[Opening MATERIAL SHOWN section]

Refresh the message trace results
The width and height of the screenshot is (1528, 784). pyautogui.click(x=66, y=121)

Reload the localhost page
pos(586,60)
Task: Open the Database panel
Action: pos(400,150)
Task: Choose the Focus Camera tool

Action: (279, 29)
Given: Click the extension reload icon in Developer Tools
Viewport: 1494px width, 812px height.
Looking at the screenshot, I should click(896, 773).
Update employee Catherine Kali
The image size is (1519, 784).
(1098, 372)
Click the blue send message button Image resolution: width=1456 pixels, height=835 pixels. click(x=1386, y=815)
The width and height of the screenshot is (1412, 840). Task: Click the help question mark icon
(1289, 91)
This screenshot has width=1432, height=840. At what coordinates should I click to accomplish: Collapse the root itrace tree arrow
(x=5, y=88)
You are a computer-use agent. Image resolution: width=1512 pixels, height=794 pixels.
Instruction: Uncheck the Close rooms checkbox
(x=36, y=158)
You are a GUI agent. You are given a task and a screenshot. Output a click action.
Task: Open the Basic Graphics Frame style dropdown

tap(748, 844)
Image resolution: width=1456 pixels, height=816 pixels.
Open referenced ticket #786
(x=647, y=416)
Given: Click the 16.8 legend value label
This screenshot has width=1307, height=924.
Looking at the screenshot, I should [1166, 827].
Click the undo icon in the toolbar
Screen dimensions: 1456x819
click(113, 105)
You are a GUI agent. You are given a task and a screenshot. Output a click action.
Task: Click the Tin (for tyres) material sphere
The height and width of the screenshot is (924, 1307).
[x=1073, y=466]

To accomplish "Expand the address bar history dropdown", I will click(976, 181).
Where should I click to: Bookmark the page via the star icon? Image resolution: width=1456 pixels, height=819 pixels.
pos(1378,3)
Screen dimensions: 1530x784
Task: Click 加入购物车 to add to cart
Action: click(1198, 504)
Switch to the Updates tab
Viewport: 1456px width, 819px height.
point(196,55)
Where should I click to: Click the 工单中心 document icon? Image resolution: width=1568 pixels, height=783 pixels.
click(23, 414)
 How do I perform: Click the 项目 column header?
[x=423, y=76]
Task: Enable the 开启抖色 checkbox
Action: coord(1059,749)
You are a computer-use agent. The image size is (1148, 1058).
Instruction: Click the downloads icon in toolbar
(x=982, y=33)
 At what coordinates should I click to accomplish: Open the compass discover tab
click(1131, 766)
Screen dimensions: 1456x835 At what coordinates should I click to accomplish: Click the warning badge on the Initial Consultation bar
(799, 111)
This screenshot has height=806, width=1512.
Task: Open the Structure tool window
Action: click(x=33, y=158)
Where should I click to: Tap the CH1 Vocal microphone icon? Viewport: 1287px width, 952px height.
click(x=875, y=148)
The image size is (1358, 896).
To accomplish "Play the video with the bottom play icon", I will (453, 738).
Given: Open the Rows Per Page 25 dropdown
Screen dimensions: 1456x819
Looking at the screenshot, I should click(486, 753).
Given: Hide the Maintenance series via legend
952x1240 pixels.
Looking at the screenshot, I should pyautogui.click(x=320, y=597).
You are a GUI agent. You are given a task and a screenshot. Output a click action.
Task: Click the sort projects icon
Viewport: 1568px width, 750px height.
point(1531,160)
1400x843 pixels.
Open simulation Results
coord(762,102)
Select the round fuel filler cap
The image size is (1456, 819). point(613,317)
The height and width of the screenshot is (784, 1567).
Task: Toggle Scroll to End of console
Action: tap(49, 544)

[Closing MATERIAL SHOWN section]

ASSIGNED TASK :: Type out the records above again, exactly the same.

RESPONSE TO THIS TASK ::
Refresh the message trace results
The width and height of the screenshot is (1528, 784). pyautogui.click(x=66, y=121)

Reload the localhost page
pos(586,60)
Task: Open the Database panel
Action: pos(400,150)
Task: Choose the Focus Camera tool

Action: (279, 29)
Given: Click the extension reload icon in Developer Tools
Viewport: 1494px width, 812px height.
Looking at the screenshot, I should click(896, 773).
Update employee Catherine Kali
The image size is (1519, 784).
(1098, 372)
Click the blue send message button Image resolution: width=1456 pixels, height=835 pixels. click(x=1386, y=815)
The width and height of the screenshot is (1412, 840). Task: Click the help question mark icon
(1289, 91)
This screenshot has width=1432, height=840. At what coordinates should I click to accomplish: Collapse the root itrace tree arrow
(x=5, y=88)
You are a computer-use agent. Image resolution: width=1512 pixels, height=794 pixels.
Instruction: Uncheck the Close rooms checkbox
(x=36, y=158)
You are a GUI agent. You are given a task and a screenshot. Output a click action.
Task: Open the Basic Graphics Frame style dropdown

tap(748, 844)
Image resolution: width=1456 pixels, height=816 pixels.
Open referenced ticket #786
(x=647, y=416)
Given: Click the 16.8 legend value label
This screenshot has width=1307, height=924.
Looking at the screenshot, I should [1166, 827].
Click the undo icon in the toolbar
Screen dimensions: 1456x819
click(113, 105)
You are a GUI agent. You are given a task and a screenshot. Output a click action.
Task: Click the Tin (for tyres) material sphere
The height and width of the screenshot is (924, 1307).
[x=1073, y=466]

To accomplish "Expand the address bar history dropdown", I will click(976, 181).
Where should I click to: Bookmark the page via the star icon? Image resolution: width=1456 pixels, height=819 pixels.
pos(1378,3)
Screen dimensions: 1530x784
Task: Click 加入购物车 to add to cart
Action: click(1198, 504)
Switch to the Updates tab
Viewport: 1456px width, 819px height.
point(196,55)
Where should I click to: Click the 工单中心 document icon? Image resolution: width=1568 pixels, height=783 pixels.
click(23, 414)
 How do I perform: Click the 项目 column header?
[x=423, y=76]
Task: Enable the 开启抖色 checkbox
Action: coord(1059,749)
You are a computer-use agent. The image size is (1148, 1058).
Instruction: Click the downloads icon in toolbar
(x=982, y=33)
 At what coordinates should I click to accomplish: Open the compass discover tab
click(1131, 766)
Screen dimensions: 1456x835 At what coordinates should I click to accomplish: Click the warning badge on the Initial Consultation bar
(799, 111)
This screenshot has height=806, width=1512.
Task: Open the Structure tool window
Action: click(x=33, y=158)
Where should I click to: Tap the CH1 Vocal microphone icon? Viewport: 1287px width, 952px height.
click(x=875, y=148)
The image size is (1358, 896).
To accomplish "Play the video with the bottom play icon", I will (453, 738).
Given: Open the Rows Per Page 25 dropdown
Screen dimensions: 1456x819
Looking at the screenshot, I should click(486, 753).
Given: Hide the Maintenance series via legend
952x1240 pixels.
Looking at the screenshot, I should pyautogui.click(x=320, y=597).
You are a GUI agent. You are given a task and a screenshot. Output a click action.
Task: Click the sort projects icon
Viewport: 1568px width, 750px height.
point(1531,160)
1400x843 pixels.
Open simulation Results
coord(762,102)
Select the round fuel filler cap
The image size is (1456, 819). point(613,317)
The height and width of the screenshot is (784, 1567).
Task: Toggle Scroll to End of console
Action: tap(49, 544)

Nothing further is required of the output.